It is known that for a laboratory computing system the number of system failures during a month has a Poisson distribution with a mean of 0.8. The system has just failed. Find the probability that at least 2 months will elapse before a further failure.
So I thought that I should find the $P(X=0)+P(X=1)$ and I found .898658 am I right?
I'm not sure why you're adding $P(X=0)$ and $P(X=1)$. Because there are two months?
The right approach is to consider what must happen in those two months. In the first month, there must be no failures. This happens with probability $P(X=0) = e^{-0.8}$. That must be repeated for a second month with no failures, which has the same probability. Since the two months are independent (a property of the Poisson distribution), the probability that at least two months will pass before the next failure is $[P(X=0)]^2 = e^{-1.6} \doteq 0.20190$.
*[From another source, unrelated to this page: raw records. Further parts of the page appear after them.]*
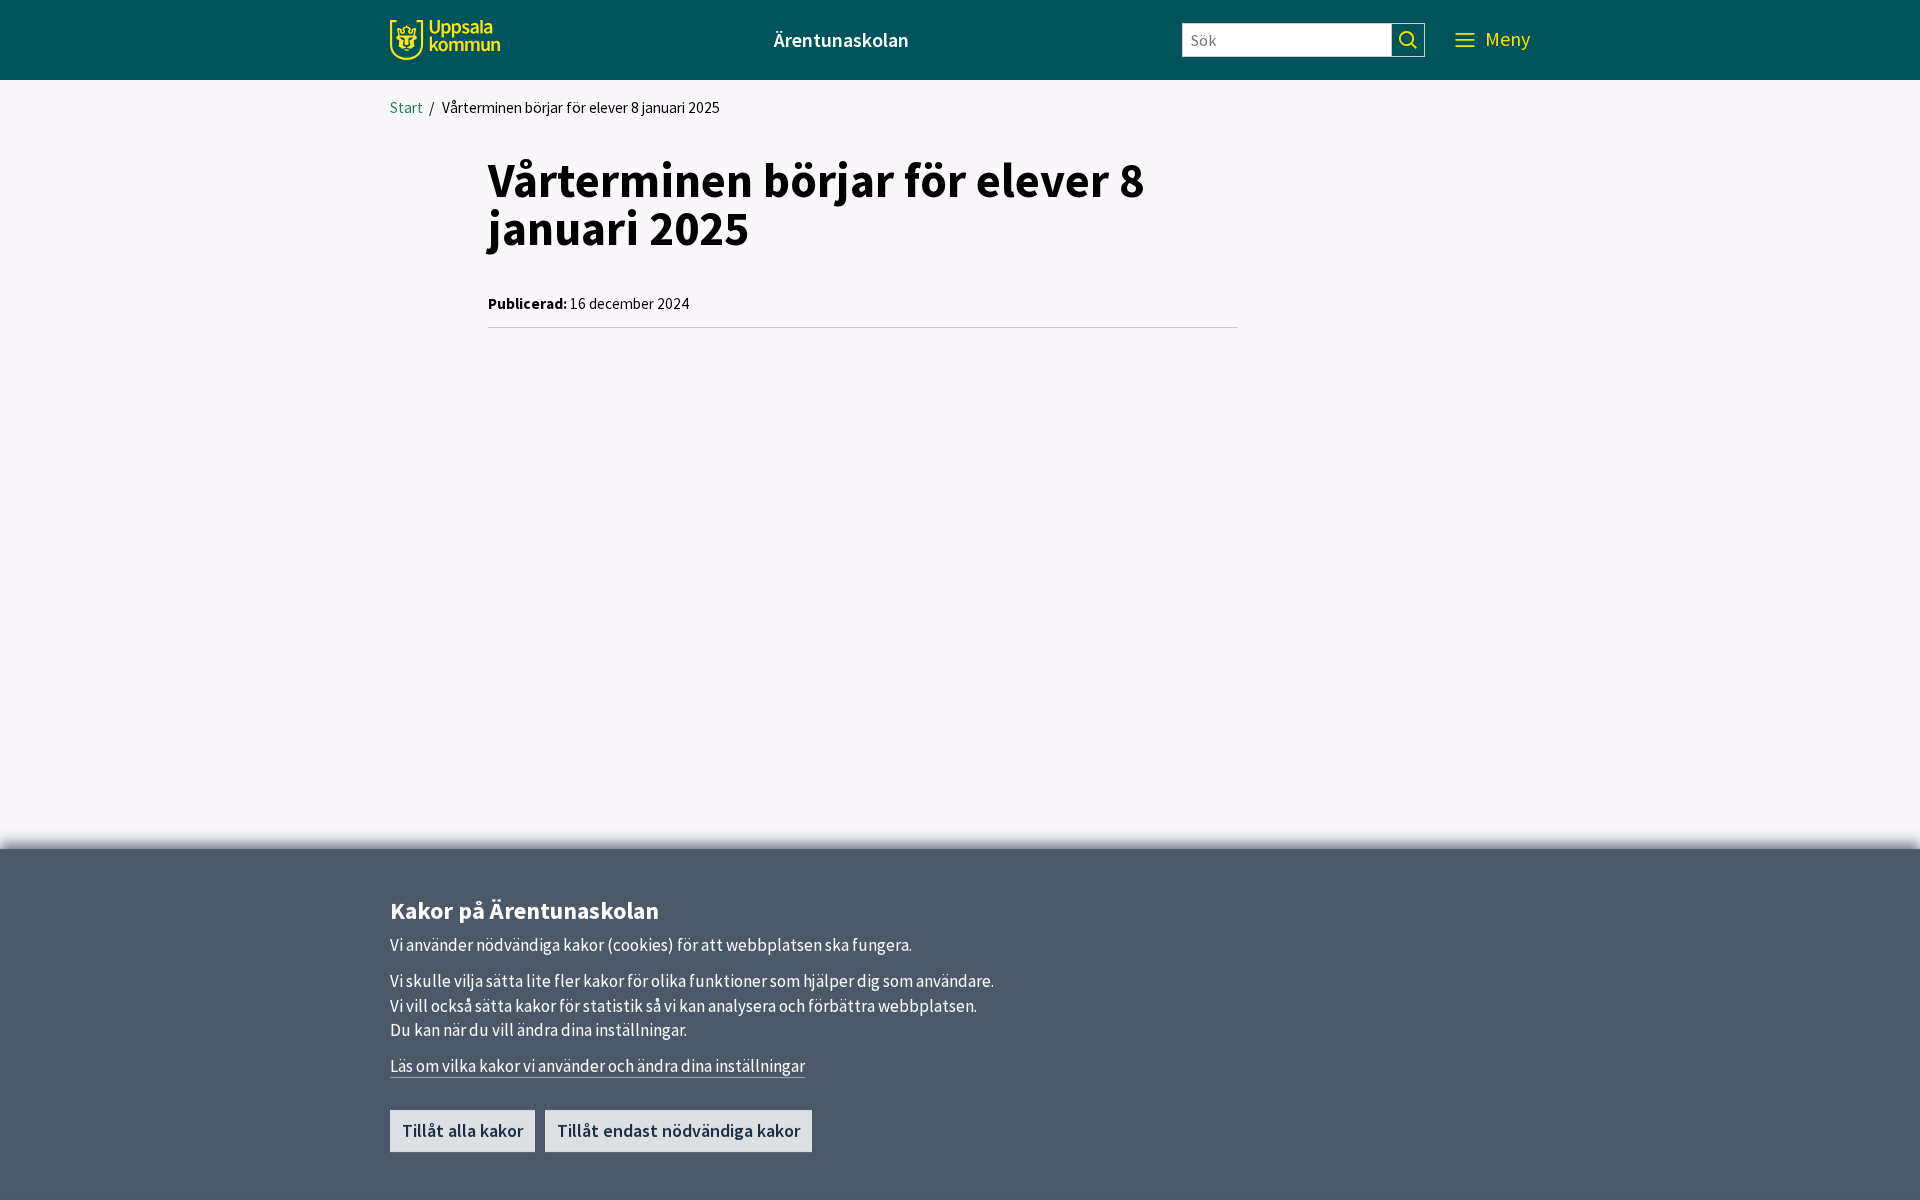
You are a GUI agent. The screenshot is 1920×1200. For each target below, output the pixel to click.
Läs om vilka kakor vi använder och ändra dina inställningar (597, 1066)
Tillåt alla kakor (462, 1130)
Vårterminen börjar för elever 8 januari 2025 (581, 107)
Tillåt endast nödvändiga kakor (678, 1130)
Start (406, 107)
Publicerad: (527, 303)
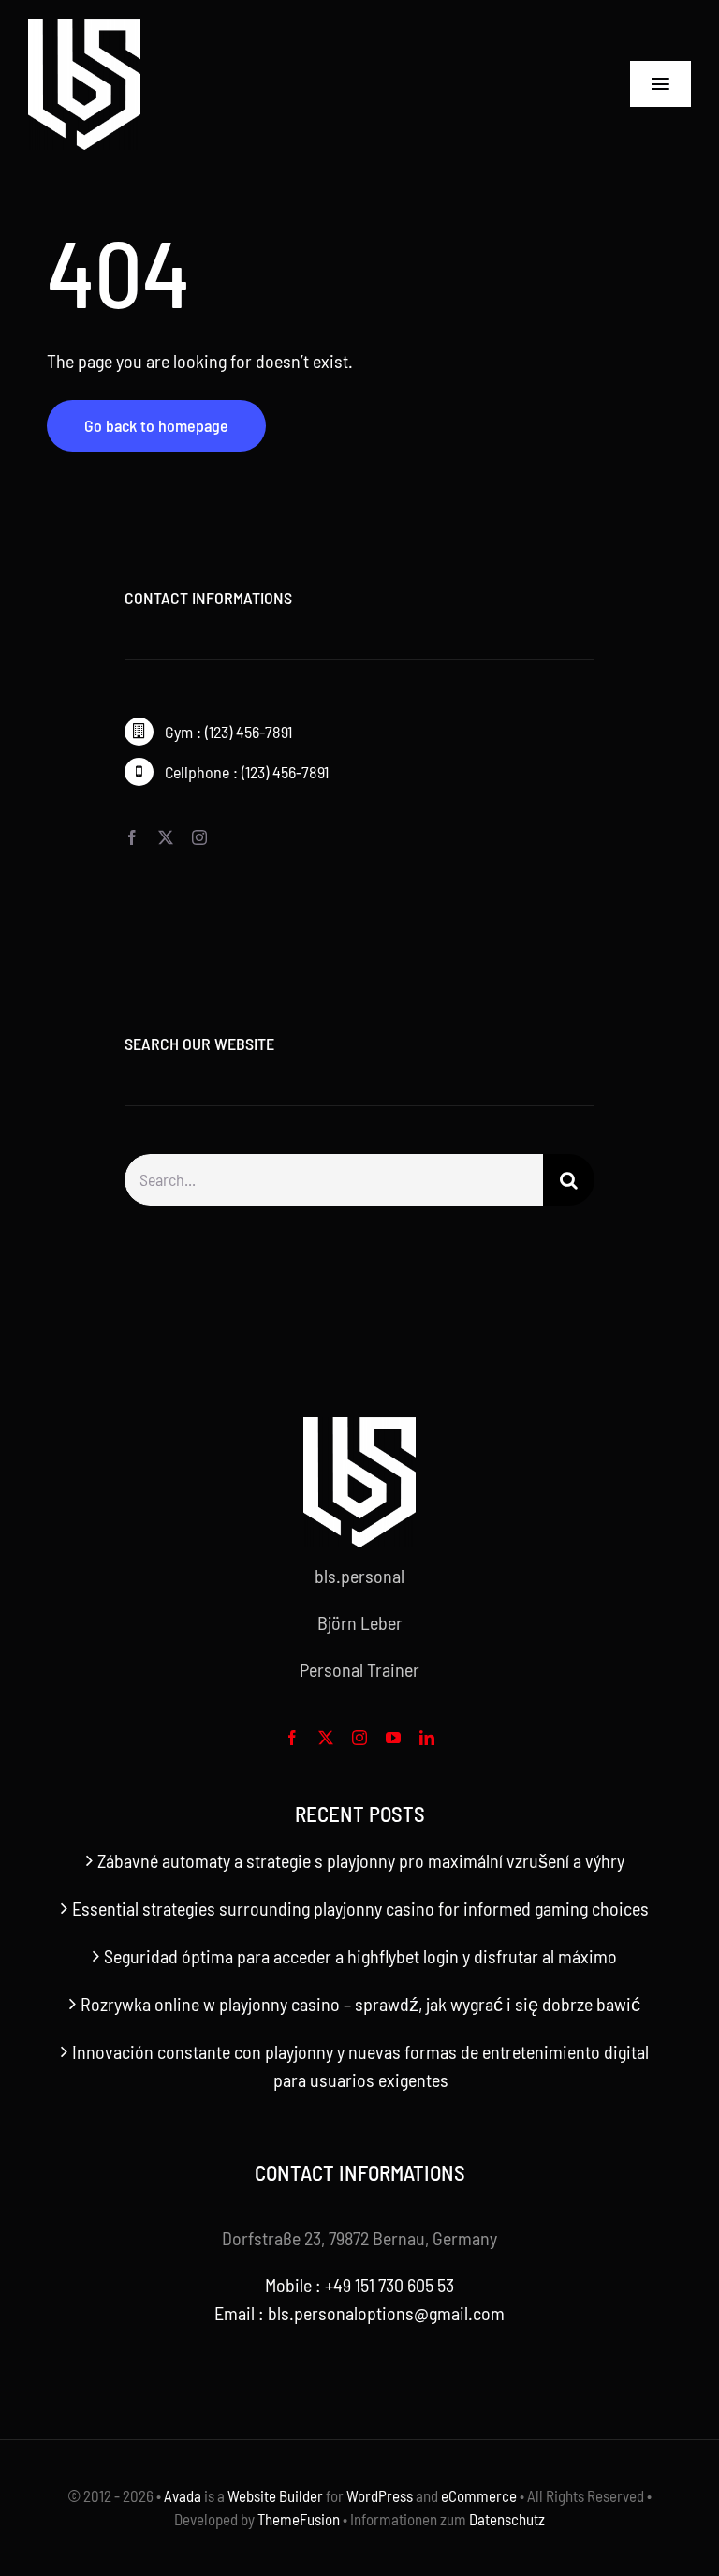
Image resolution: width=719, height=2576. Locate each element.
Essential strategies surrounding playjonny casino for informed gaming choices (360, 1908)
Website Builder (275, 2495)
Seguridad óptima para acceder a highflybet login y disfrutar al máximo (360, 1956)
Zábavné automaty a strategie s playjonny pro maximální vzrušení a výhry (360, 1860)
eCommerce (479, 2495)
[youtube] (393, 1737)
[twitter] (165, 837)
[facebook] (132, 837)
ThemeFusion (298, 2518)
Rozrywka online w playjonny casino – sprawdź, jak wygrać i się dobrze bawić (360, 2003)
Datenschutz (507, 2518)
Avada (182, 2495)
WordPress (379, 2495)
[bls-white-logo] (84, 28)
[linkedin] (426, 1737)
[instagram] (199, 837)
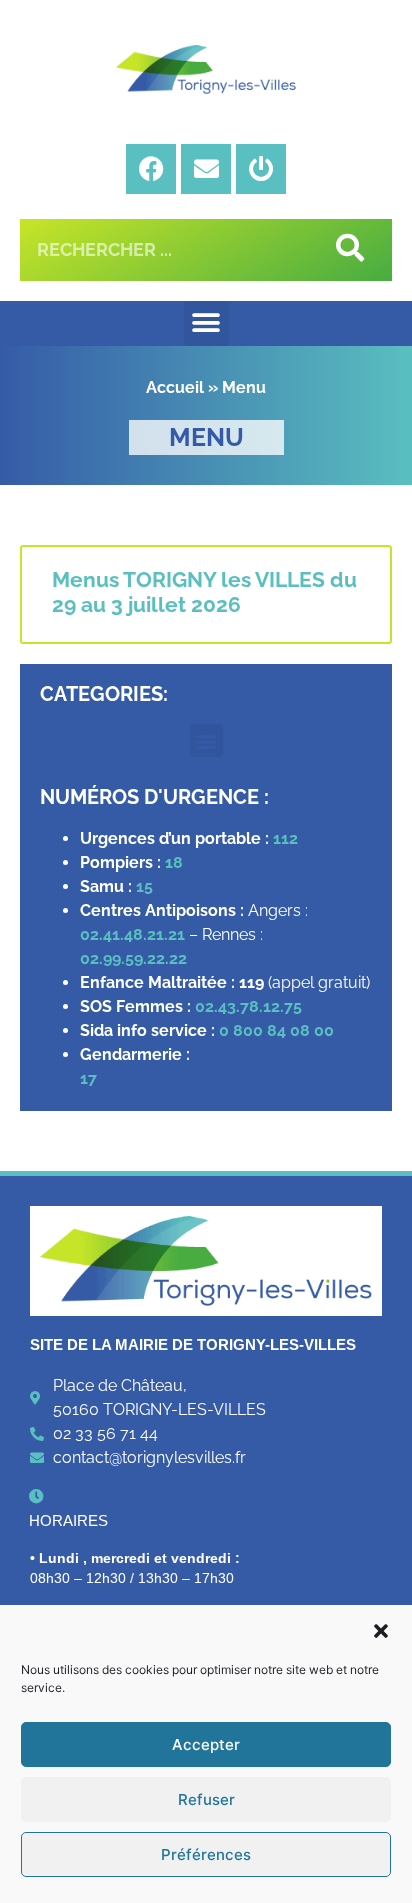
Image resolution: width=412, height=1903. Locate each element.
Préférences (206, 1854)
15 (144, 886)
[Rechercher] (346, 250)
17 (90, 1078)
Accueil (175, 387)
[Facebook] (151, 169)
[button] (381, 1631)
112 (285, 838)
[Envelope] (206, 169)
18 (174, 862)
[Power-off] (261, 169)
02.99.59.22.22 (133, 958)
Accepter (206, 1744)
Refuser (206, 1799)
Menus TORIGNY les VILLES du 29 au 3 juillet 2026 (204, 592)
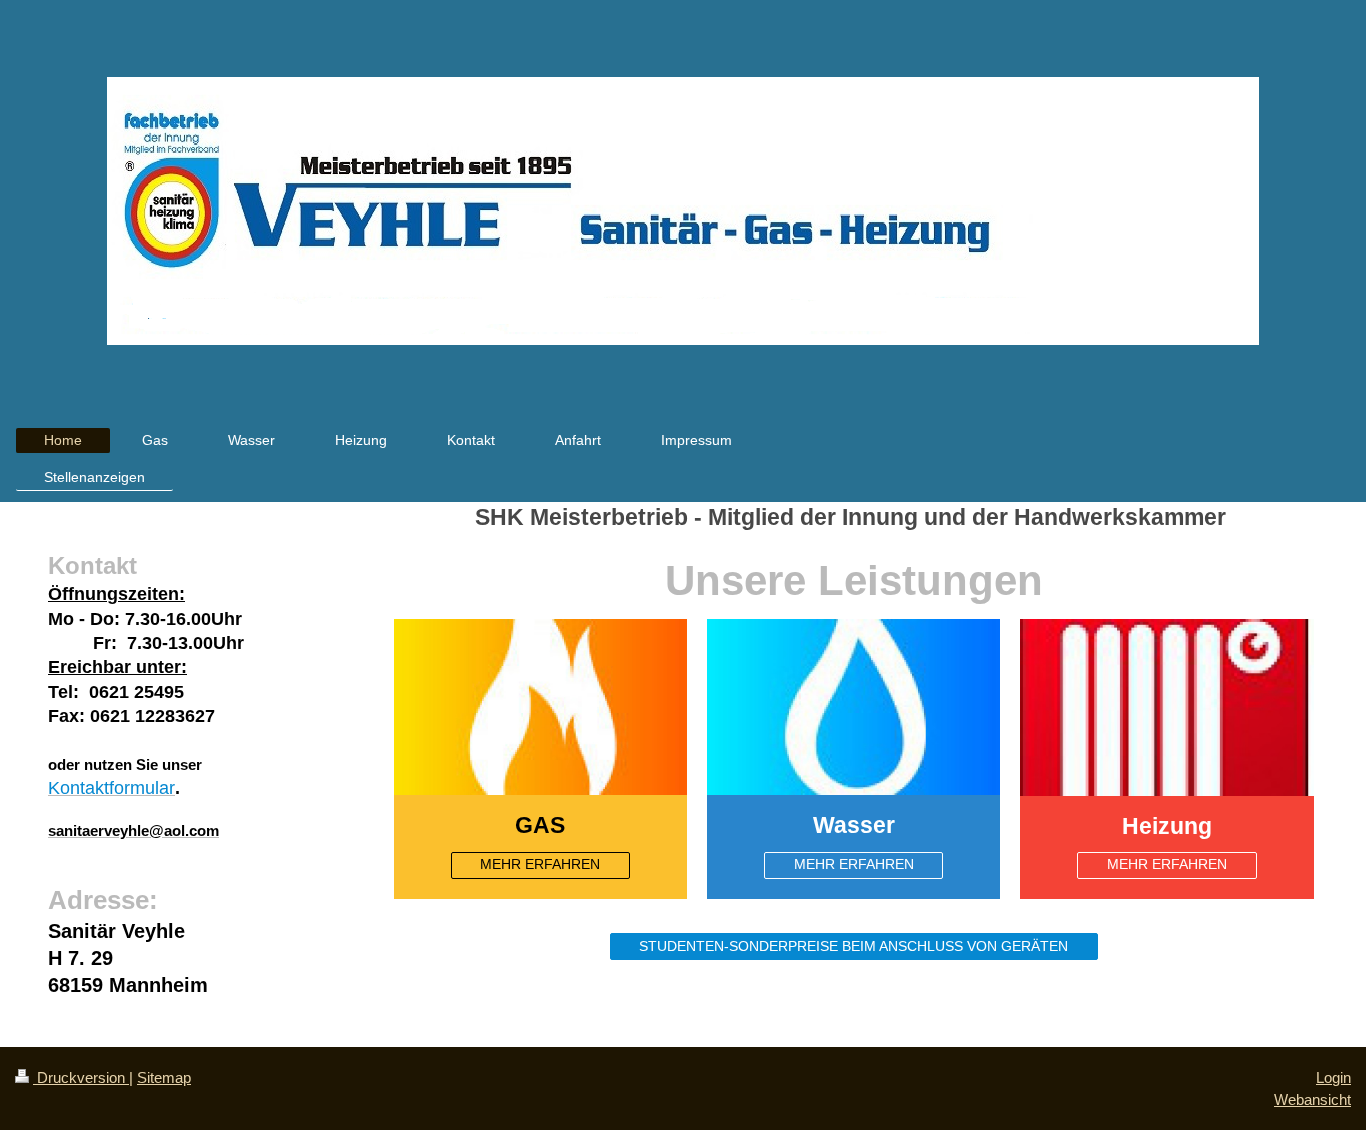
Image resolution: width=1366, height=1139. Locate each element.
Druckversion (81, 1077)
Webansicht (1312, 1099)
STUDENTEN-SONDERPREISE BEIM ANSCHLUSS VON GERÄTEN (853, 946)
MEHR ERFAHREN (540, 864)
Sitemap (164, 1077)
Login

One can also arrive at the same answer by considering that the exponential time to failure associated with a Poisson distribution with rate $\lambda = 0.8$ has a CDF of $F(t) = 1-e^{-0.8t}$. This represents the probability that the next failure happens by time $t$ months. We want the probability that the next failure does not happen within $t=2$ months, and this probability is $P(t>2) = 1-P(t<2) = 1-F(2) = e^{-1.6}$, as before.